The problem =>
Would you copy out only the lines from the one with "Task: Play my daydreams album by wwings" to the end of the records, exactly as they stand?

——

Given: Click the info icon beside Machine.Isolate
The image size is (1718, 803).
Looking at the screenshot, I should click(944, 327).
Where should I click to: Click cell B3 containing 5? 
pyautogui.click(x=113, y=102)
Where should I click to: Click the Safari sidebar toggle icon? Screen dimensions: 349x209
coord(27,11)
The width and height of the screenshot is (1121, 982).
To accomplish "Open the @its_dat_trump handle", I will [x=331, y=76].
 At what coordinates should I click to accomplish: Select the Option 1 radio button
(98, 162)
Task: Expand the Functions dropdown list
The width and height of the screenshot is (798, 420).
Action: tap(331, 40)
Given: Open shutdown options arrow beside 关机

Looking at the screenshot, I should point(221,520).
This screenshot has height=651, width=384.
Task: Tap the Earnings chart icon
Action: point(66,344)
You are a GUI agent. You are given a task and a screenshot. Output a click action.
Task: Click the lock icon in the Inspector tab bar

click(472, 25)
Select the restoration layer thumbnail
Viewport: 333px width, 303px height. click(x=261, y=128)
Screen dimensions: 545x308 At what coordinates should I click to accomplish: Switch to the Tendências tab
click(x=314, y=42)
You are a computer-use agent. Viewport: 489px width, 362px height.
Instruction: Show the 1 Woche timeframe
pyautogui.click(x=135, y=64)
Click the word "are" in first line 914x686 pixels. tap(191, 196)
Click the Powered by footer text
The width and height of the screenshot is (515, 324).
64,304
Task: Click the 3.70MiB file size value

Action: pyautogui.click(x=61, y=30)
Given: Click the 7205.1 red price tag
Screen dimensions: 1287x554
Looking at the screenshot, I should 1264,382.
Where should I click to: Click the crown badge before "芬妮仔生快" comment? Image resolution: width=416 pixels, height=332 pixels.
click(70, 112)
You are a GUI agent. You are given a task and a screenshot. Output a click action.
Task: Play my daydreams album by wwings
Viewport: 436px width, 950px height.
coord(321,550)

——

Output below =>
Task: Play my daydreams album by wwings
Viewport: 436px width, 950px height.
coord(321,550)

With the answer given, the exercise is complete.